Sometimes, the things going on around here make our blood boil. And

sometimes, the news is so good that we are overjoyed. We had some of

both this week.

After the monthly bird census at Shipley Nature Center, we heard

some distressing news about a landlord ordering a worker to wash

active cliff swallow nests off his apartment building near Main

Street and Garfield Avenue. Harming cliff swallow nests with eggs or

chicks in them is a violation of two laws -- a recently enacted city

ordinance protecting birds within the city limits and the federal

Migratory Bird Treaty Act of 1918. But as with most environmental

laws, it requires a concerned citizen to ensure that the laws are

enforced.

Fortunately for the cliff swallows, someone called the Wetlands

and Wildlife Care Center. The reporting party reached Star Howard,

who called Orange County Animal Control and a game warden.

At the request of the citizen, the worker stopped hosing down the

nests. However, the landlord reportedly told the worker that if he

didn’t continue, he’d be fired. Not wanting to lose his job, he

continued destroying the egg-bearing nests in the swallow colony.

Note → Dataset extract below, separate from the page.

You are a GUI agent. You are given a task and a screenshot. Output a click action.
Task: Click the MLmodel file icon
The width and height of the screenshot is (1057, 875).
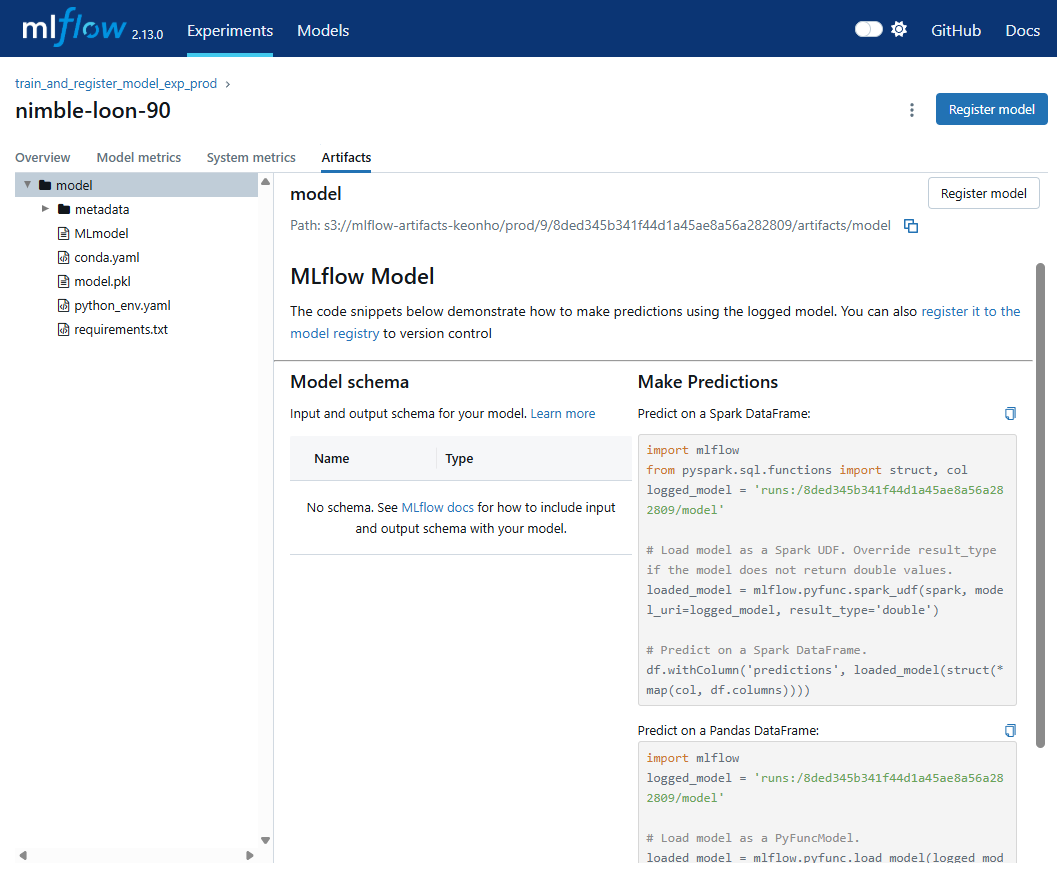(x=62, y=232)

Another call to the Wetlands and Wildlife Care Center mobilized

Star, who called the Huntington Beach Police. The police dispatcher

said they couldn’t cite the owner without a municipal code.

Fortunately, our City Council had enacted an ordinance just a few

weeks earlier, making it illegal to intentionally kill or maim birds

within the city limits. Good work, council members!

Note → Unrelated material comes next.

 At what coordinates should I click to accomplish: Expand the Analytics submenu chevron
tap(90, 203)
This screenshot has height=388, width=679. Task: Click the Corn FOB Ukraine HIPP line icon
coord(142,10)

Star got the ordinance number from the city clerk, and gave it to

the police dispatcher. The responding officer went to the apartment

building to halt the destruction of the swallow colony, and found

that an animal control officer was already there. The game warden

arrived soon after. The building owner was informed of the law and

the remaining swallow nests were saved.

Things in Garden Grove are much worse. There, the city trimmed a

row of trees along Shannon Street, destroying bird nests in the

process. Crying children brought some chicks to bird rehabilitator

Vicki Andersen for rescue, but unfortunately, most of the nestlings

were hacked to pieces by chainsaws. Shame on the city of Garden Grove

for conducting tree trimming during nesting season.

This discussion of crimes against nature over coffee at Alice’s

Breakfast in the Park led to a tale of rattlesnakes on Bolsa Mesa.

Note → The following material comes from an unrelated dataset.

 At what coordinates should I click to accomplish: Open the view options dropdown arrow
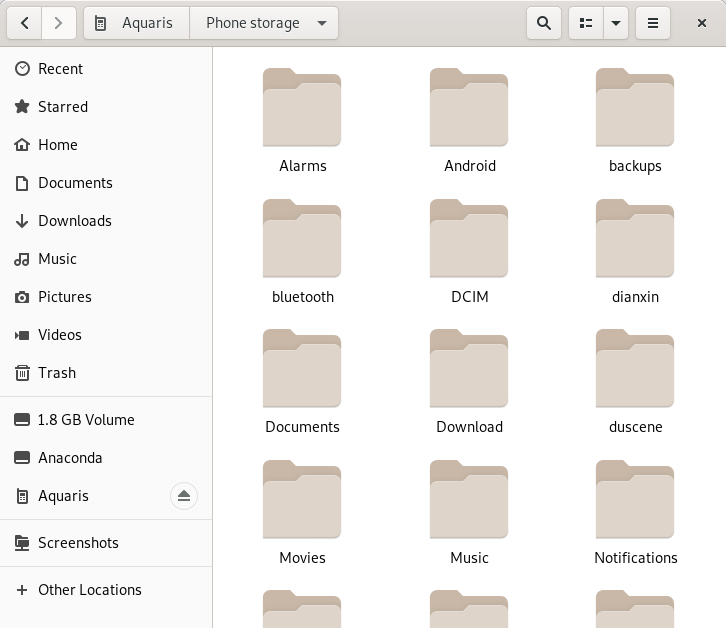(x=615, y=23)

Jim Roe was walking east on the trail that parallels the Wintersburg

flood control channel when a boy yelled at him to bring over a big

stick. The boy had stopped with the front wheel of his dirt bike

headed into the bushes.

Not sure what the problem was, Jim picked up a small, brittle

stick and headed over. When Jim saw that the bike wheel was on top of

a writhing rattlesnake, he tossed the twig away. The boy wanted Jim

to club the snake to death. Naturally Jim declined, since he had no

intention of harming Bolsa Chica’s wildlife. The boy claimed he had

talked to “someone” who had told him it was OK to kill a rattlesnake

if it was in an area with people.

Since Jim wouldn’t kill the snake, the boy leaned over to grab the

snake’s tail. Leaning took the weight off the front wheel, which

allowed the snake freedom of movement. And move it did.

Fortunately, snakes don’t want revenge; they just want to get

away. The snake quickly slithered to safety deep in the bushes.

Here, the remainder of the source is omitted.